WORK ITEM: Only the lines from the one with "Résultats (38, 2377)" to the end of the data below should be given again, exactly as written.
====== DATA SUPPLIED
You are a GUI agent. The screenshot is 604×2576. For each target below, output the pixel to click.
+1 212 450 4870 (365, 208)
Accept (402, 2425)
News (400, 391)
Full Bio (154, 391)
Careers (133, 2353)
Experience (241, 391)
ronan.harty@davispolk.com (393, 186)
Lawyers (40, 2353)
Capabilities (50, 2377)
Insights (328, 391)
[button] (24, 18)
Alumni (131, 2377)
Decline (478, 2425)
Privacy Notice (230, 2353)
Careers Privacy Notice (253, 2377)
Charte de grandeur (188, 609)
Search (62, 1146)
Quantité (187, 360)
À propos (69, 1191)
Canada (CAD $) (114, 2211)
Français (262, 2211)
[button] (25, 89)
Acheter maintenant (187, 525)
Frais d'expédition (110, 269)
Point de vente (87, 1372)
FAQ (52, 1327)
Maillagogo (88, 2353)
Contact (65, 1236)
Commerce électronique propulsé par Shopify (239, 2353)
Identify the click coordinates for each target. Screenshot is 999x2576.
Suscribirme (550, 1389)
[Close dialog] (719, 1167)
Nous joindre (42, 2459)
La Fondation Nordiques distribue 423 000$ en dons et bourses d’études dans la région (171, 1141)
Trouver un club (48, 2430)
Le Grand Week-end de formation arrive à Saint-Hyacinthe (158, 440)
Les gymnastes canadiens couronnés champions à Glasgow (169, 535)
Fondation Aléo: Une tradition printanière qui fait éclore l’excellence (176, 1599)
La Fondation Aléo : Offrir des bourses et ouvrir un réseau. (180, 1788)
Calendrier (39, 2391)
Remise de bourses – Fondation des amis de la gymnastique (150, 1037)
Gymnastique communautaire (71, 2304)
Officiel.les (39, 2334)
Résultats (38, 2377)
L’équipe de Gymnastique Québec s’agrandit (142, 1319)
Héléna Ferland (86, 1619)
============
RESPONSE AREA:
Résultats (38, 2377)
L’équipe de Gymnastique Québec s’agrandit (142, 1319)
Héléna Ferland (86, 1619)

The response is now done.